======== DATA LISTING ========
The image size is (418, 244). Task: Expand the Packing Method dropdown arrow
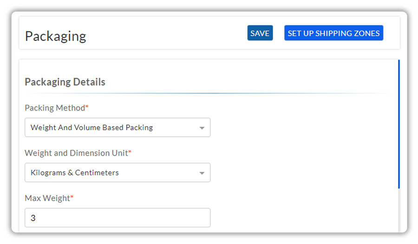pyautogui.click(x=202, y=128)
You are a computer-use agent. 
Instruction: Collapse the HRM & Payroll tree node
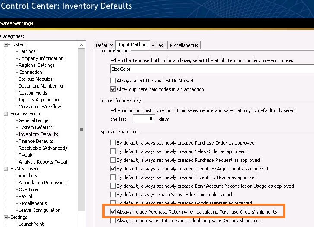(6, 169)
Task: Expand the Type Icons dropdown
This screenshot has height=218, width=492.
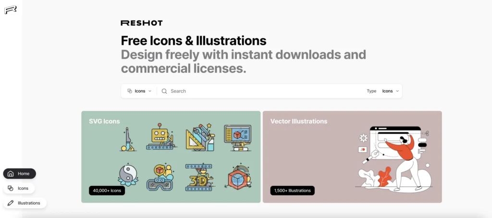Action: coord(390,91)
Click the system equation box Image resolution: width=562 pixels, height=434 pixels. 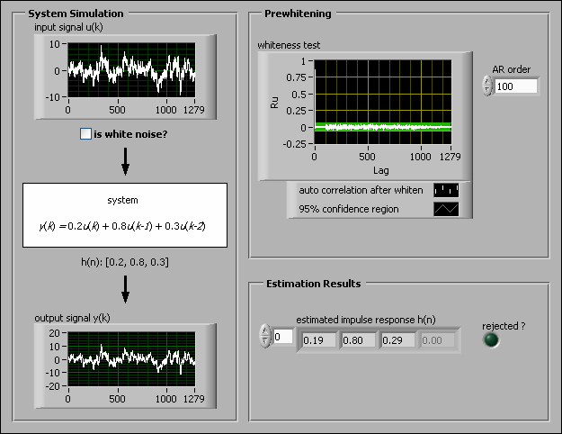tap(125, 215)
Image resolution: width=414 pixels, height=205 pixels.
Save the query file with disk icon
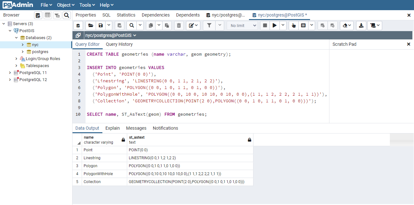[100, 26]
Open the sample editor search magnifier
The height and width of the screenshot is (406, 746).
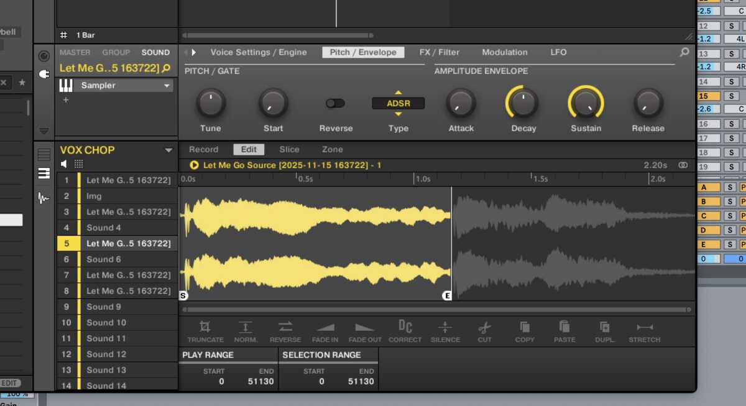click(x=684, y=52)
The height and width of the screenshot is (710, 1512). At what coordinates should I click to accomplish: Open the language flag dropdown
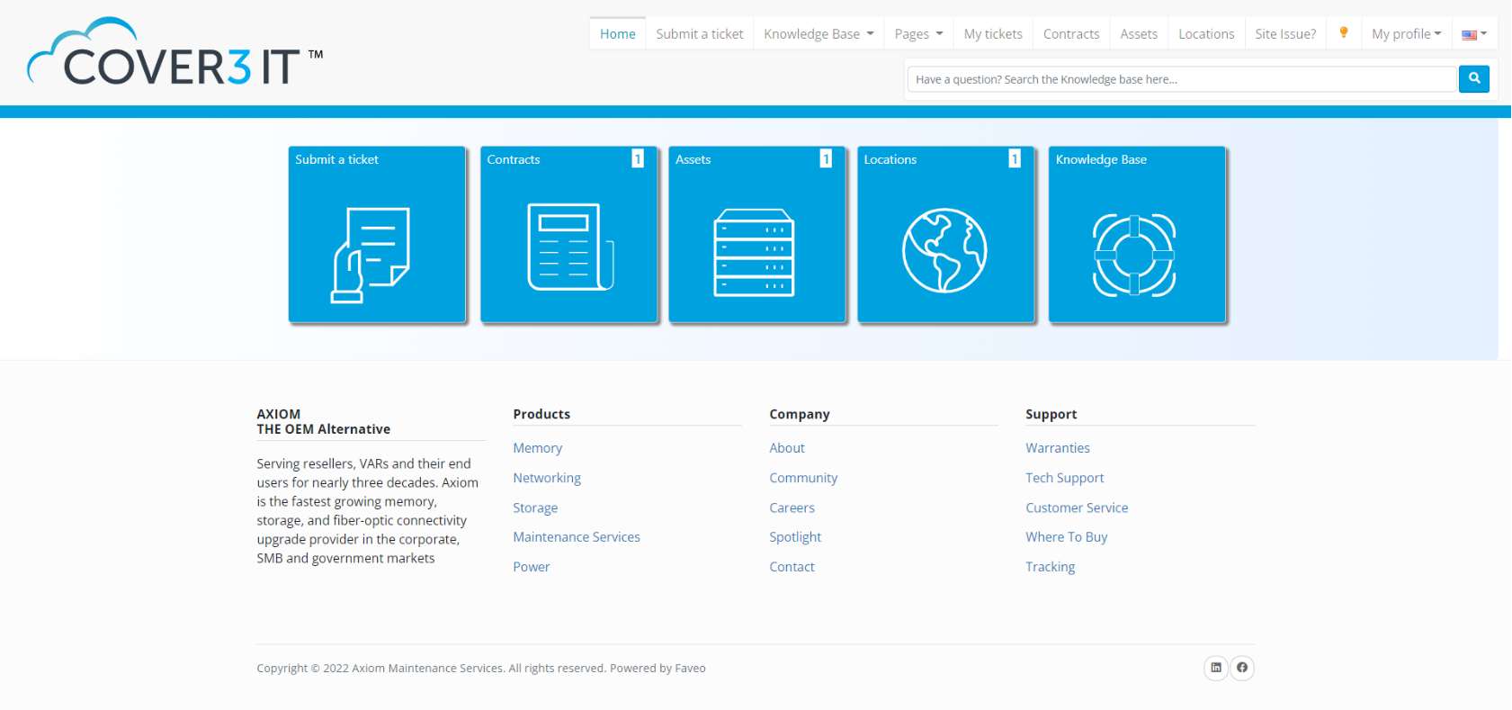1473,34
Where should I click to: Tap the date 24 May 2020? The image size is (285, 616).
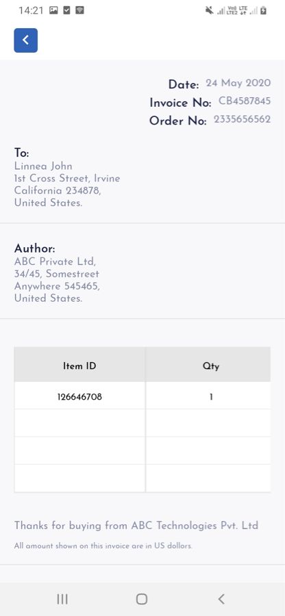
========
All that is needed is the span from the line with "The height and width of the screenshot is (406, 746)." through the last line of the material above, reproduced exactly and free of pictures.

The height and width of the screenshot is (406, 746).
click(x=684, y=52)
The height and width of the screenshot is (710, 1512). At what coordinates should I click to accomplish: Open the language flag dropdown
1473,34
Where should I click to: Tap the date 24 May 2020? The image size is (285, 616).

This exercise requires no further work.